____ Trecho de origem
Nesse sentido, o ministro do Meio Ambiente Ricardo Salles pode ser visto como um dos principais responsáveis pela desastrosa política do governo neste âmbito. Em abril, ele exonerou um diretor e dois coordenadores de fiscalização do Ibama após operações ocorridas em Altamira (Pará) contra grileiros e garimpeiros em territórios indígenas dos Apyterewa, Trincheira Bacajá e Kayapó (região da Volta Grande do Xingu), onde 100 máquinas usadas para o desmatamento foram destruídas. Além disso, Salles retirou do cargo superintendentes do ICMBio em 21 estados logo depois de assumir a pasta, desestruturando a cadeia de comando do órgão; reduziu o número de horas de atuação em campo dos servidores; deixou de usar R$ 1,6 bilhão no combate ao desmatamento; extinguiu os comitês técnico e assessor do Fundo Amazônia (uma doação dos governos da Alemanha e Noruega de R$ 33 milhões a este fundo, que tinha como finalidade ser utilizada para ações de fiscalização na mata, ficou intocada no BNDES; na verdade, a verba destinada especificamente à inspeção contra queimadas e redução da cobertura vegetal em 2020 é de R$ 76,1 milhões e já foi praticamente toda gasta no primeiro semestre); criticou os sistemas de monitoramento de focos de incêndio por satélite; defendeu a saída do diretor do Inpe, Ricardo Galvão; incentivou o emprego das FFAA em Operações de GLO na floresta (que custaram mais de R$ 124 milhões em dois meses de atividades); reduziu a participação da sociedade civil no Conselho Nacional do Meio Ambiente (Conama), com 80% dos cargos ocupados por integrantes do governo; adotou uma “lei da mordaça” no Ibama, diminuindo a transparência, censurando funcionários, criando obstáculos para a divulgação de informações e determinando que as perguntas de jornalistas fossem encaminhadas diretamente para a assessoria de comunicação do MMA; retirou do ar nos sites oficiais do governo os mapas de áreas prioritárias para a conservação da biodiversidade; transferiu para o Ministério da Agricultura o poder de conceder florestas públicas para a produção madeireira e serviços florestais; e extinguiu a Secretaria de Mudanças do Clima e Florestas. Por tudo isso, um grupo de 12 procuradores do MPF apontou, em julho, 14 atos que teriam configurado improbidade administrativa na gestão das políticas ambientais, pedindo, por esse motivo, seu afastamento do cargo.
________
____ Os dados
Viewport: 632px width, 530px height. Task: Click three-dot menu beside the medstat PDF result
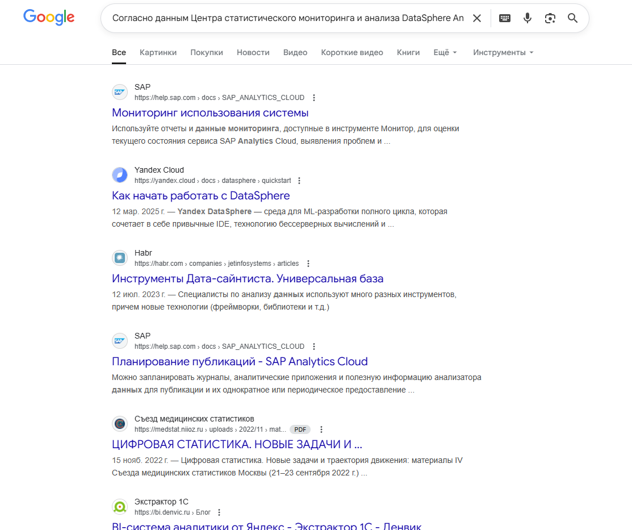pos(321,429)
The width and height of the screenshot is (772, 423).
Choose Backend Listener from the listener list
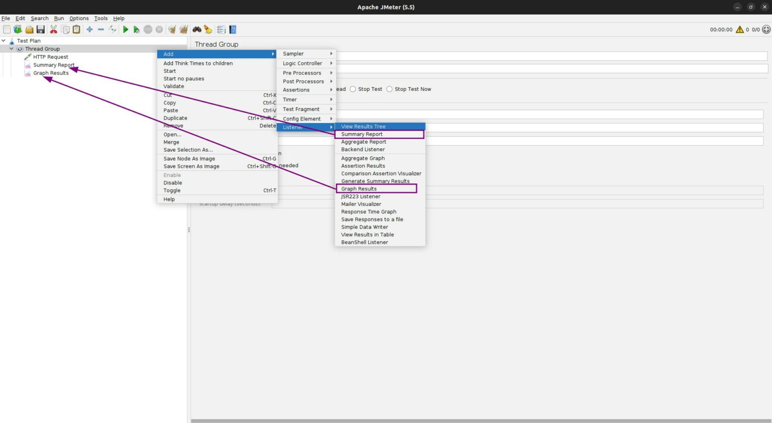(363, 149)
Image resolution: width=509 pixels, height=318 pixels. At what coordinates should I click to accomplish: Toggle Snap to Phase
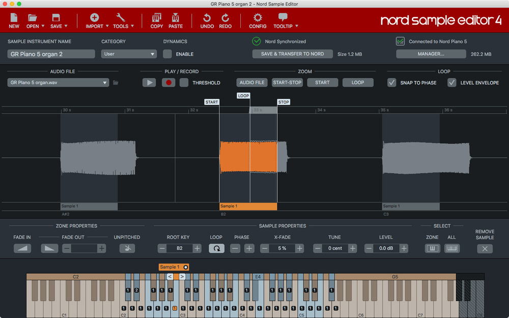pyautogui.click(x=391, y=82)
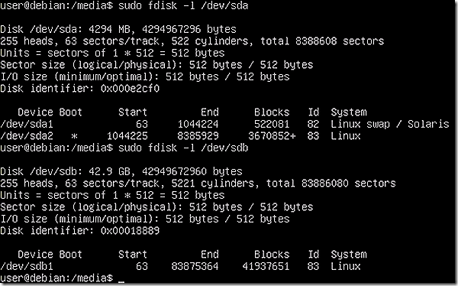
________
____ Os dados
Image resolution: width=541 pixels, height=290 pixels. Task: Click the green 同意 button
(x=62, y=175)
________
____ Os dados
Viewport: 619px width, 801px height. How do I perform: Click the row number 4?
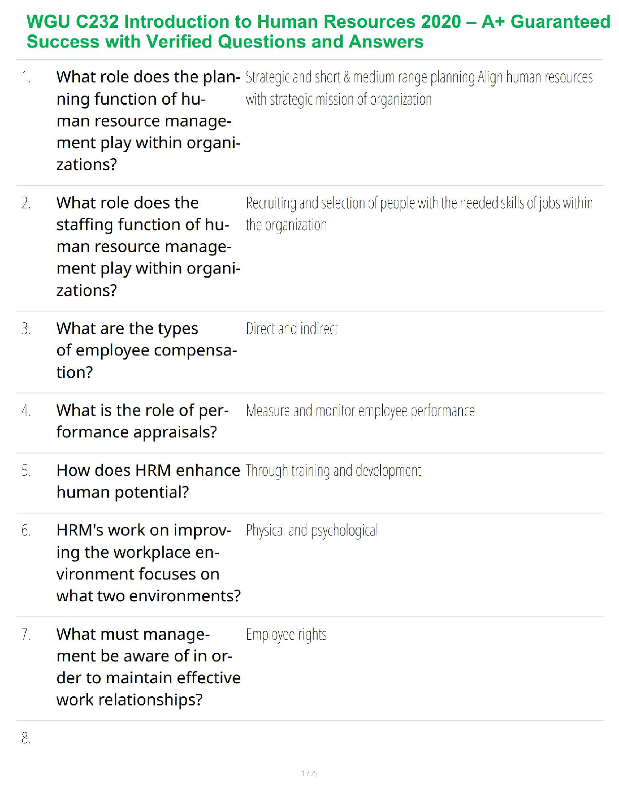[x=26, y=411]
________
Sua tarefa -
Responda com base no trecho sobre a gestão ambiental de Ricardo Salles:
1. Quantas máquinas usadas para o desmatamento foram destruídas nas operações em Altamira?
2. Em quantos estados Salles retirou do cargo superintendentes do ICMBio?
3. Quantos atos de improbidade administrativa os procuradores do MPF apontaram?
O material não tem relação com o trecho.

Resposta -
1. 100 máquinas.
2. Em 21 estados.
3. 14 atos.